Apart from the pictures, every record here must be copied word for word.
+++ Input data
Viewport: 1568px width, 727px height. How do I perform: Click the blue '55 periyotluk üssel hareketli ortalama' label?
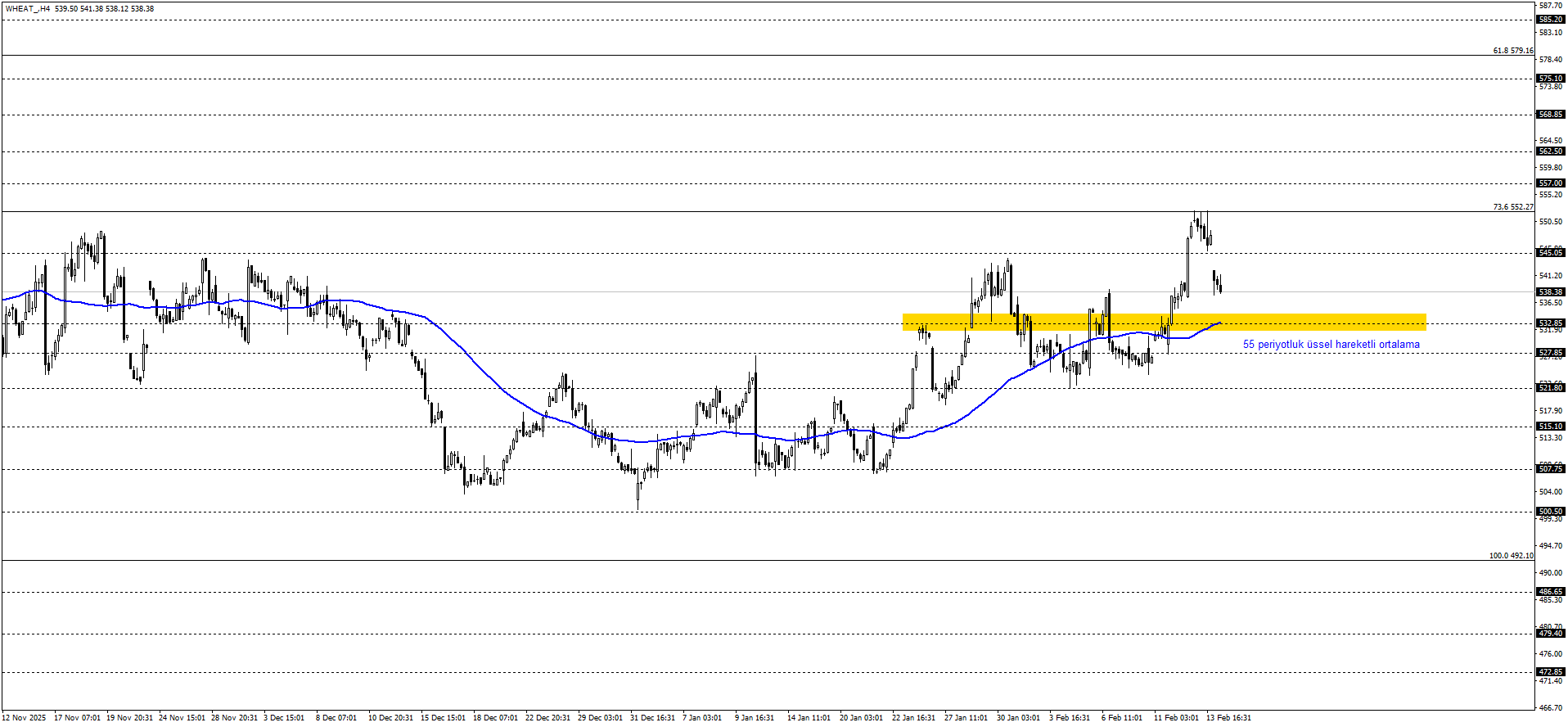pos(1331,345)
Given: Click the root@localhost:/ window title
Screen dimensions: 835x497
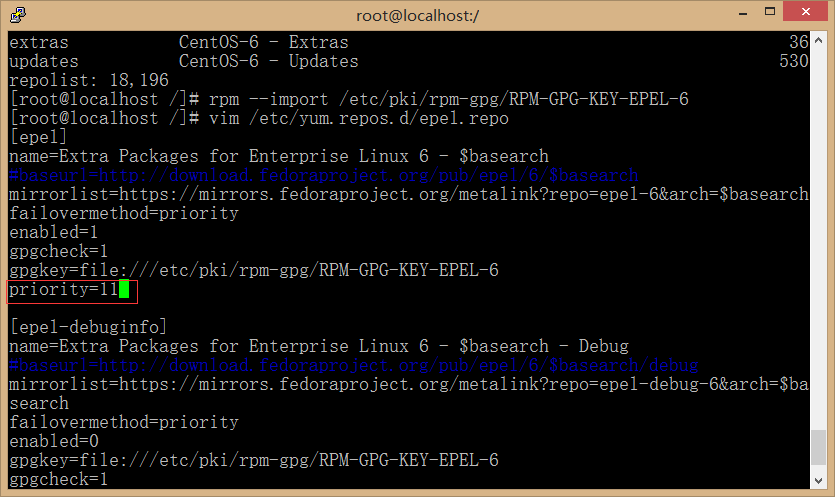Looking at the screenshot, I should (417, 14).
++++++
## Output
Viewport: 1568px width, 727px height. How do I perform: Click the blue '55 periyotluk üssel hareketli ortalama' label?
pos(1331,345)
Given: Click the root@localhost:/ window title
Screen dimensions: 835x497
Looking at the screenshot, I should (417, 14).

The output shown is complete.